Major Donors Answer the No. 1 Fundraising Question:
Should My Nonprofit Ask Now?
Major Donors generously answered an important question in last week’s blog, “What Should We Do Now?
In fact, I received such in-depth responses that I couldn’t fit all the information into a single article so today’s blog if filled with new insights and tell-tale hints regarding the current Ask Environment.
Each answer is from a unique donor, from someone who has said yes for years to non-profits across numerous sectors. Like ours, their worlds have also changed, and here are their thoughtful responses to our most pressing question:
“Should Fundraisers Ask Now?” or as I framed the question to them, “How Do You Feel about Giving During COVID-19?”
In the Words of Major Donors
— “No one has a crystal ball. You may be feeling like you don’t want to give…but you can’t take it with you.
“What we give away, we will ultimately get back. I am focusing my giving to organizations which “directly impact what’s happening in the moment.”
— “I will continue to give as before. This is not the right time to quit giving.”
— “…needs are currently so broad and wide ranging that I think it would be challenging for any nonprofit to literally break thru the walls and financial worries that are currently confining us and make the case for why support is needed now (vs. when life resumes some semblance of normality.)
“However, I think I’d be receptive to an appeal from an organization that needs help now so they can remain viable and be prepared to be at full speed when normality starts to return.”
— “My one thought on what donors want to hear from a non-profit (in good times or bad) is…the old, well-known principle of metrics and measurement….
“Those non-profits who…can talk knowledgeably to potential donors about them and the challenges in achieving results gain instant credibility…and inspire confidence in donors, who want to ‘be on a winning team.’”
— At this time, nonprofits should provide “general info, but no overload about the critical need. It’s overwhelming when every organization is experiencing need….
“One is hesitant to make significant giving plans even though all of the beloved entities matter enormously. But, it seems only reasonable to allow for an expectation of adapting on the other side of this initial crisis – ‘when we get back to normal.’”
From this range of responses, I continue to be optimistic. Not one single person said, “Don’t Ask!”
Last week’s blog provided advice on how to communicate with donors during Covid-19.

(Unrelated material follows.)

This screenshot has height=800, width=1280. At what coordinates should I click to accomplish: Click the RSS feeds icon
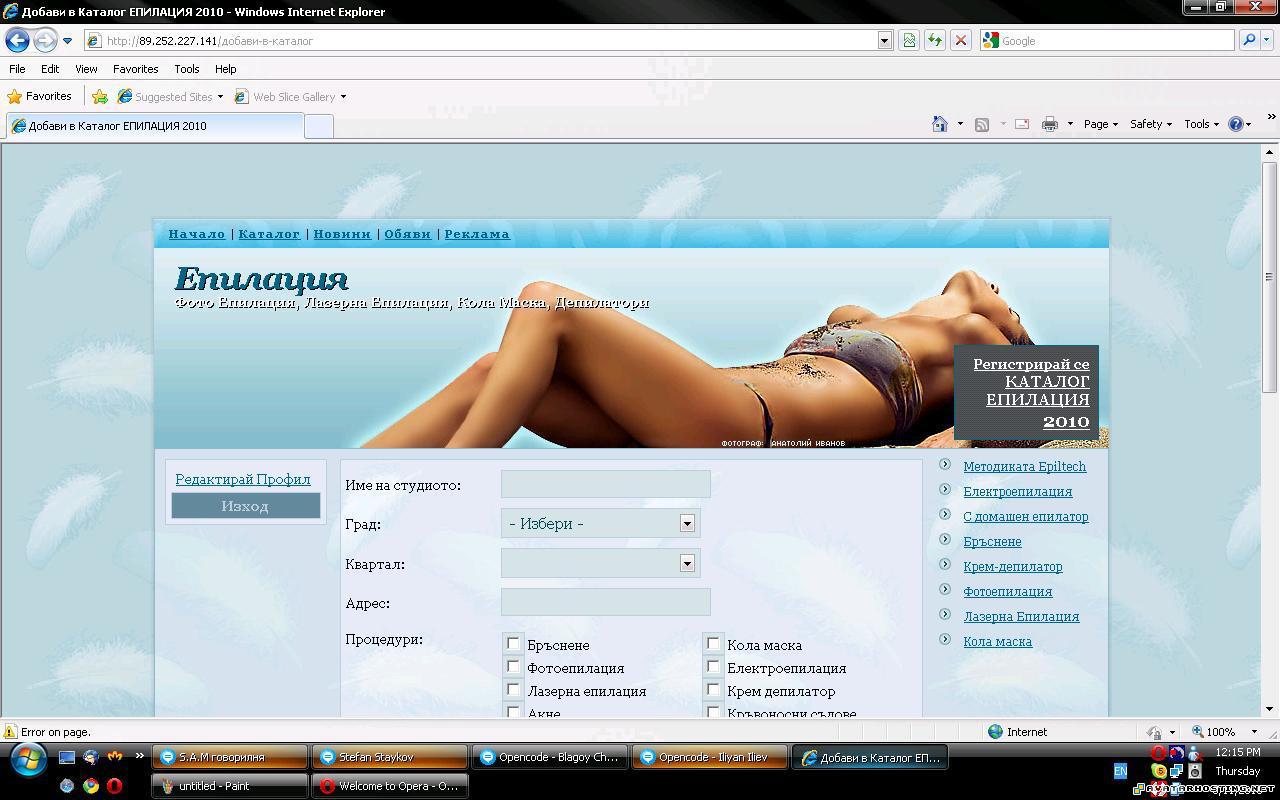point(983,124)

Major Donors Offer Insights on 3 Segments Likely to Give in 2020
Four Major Donors highlighted that even during 2020, it’s important to remind targeted donors of compelling reasons to give, and they reminded me of three prospect segments likely to give this year.
1. Donors over 70 1/2
— “One other thought occurred to me after my reply,” a donor emailed. “It may be a small subset of donors, but for those who have reached the required minimum distribution stage with their IRAs, a percentage of that required minimum distribution (in some cases up to $100,000) can be used for charitable purposes….This is a potential additional source of funds available to meeting charitable impulses without needing to sell assets at depressed prices.”
(Fundraisers, remember, this money is taxed unless the donor makes a qualified direct transfer from their IRA directly to the charity!)
2. Donors who want to reduce their 2020 tax burden
A major donor who is also a campaign committee member began calling his organization’s donors last week. He was very encouraged during one call to learn that a multi-year pledge may be paid in full this year because of the CARES bill provision which increases the allowed deduction as a percentage of Adjusted Gross Income from 60% to 100%!
(Fundraisers, I highlighted CARES in an earlier article. The Association of Fundraising Professionals also provides in-depth guidance.)
3. Private Foundations
— “This is the time to jump on this,” a major donor told me, referring to private foundations. “Seize the day! People are not calling on them (foundations) in person…so they are relying on the email and snail mail to do their jobs!”
These encouraging words came this week after a private foundation granted $20,000 to a beloved organization which called simply to keep them in the loop!
Generally speaking, private foundations are required to distribute annually at least 5% of the total fair market value of their non-charitable assets from the preceding year — preceding, as in 2019, when the market was high!
Take time to research the foundation to learn whether they prefer a call or a letter.
One private foundation trustee told me last week,
— “We get lots of extraneous requests from non-locals, which we rarely approve, as we think there are more than enough local deserving organizations, with probably not enough supporters….
“I usually ask for an executive summary (one page) of their request, along with names of board members and major supporters, and capital and operating statements or budgets, as we already know their basic missions. To us, be brief and succinct and make the case why they need our support.”
Steps to Prepare for the Call or Letter
Before contacting a private foundation or individual,
(1) understand operational adjustments relevant to current conditions;
(2) convey a “beautiful, visionary plan” while being realistic;
(3) communicate honestly about frank conversations, and reassure that this organization is unified and mission-focused; and
(4) be prepared to answer some version of this question: What is your greatest need or greatest risk?
Major Donors and Private Foundations provide the majority of nonprofit funding in the USA. Prioritize them today, and call, write, email, create videos, and send hand-written cards. Silence is not an option.
The philanthropic sector remains important to the very fabric of our communities. Be encouraged! You’re essential!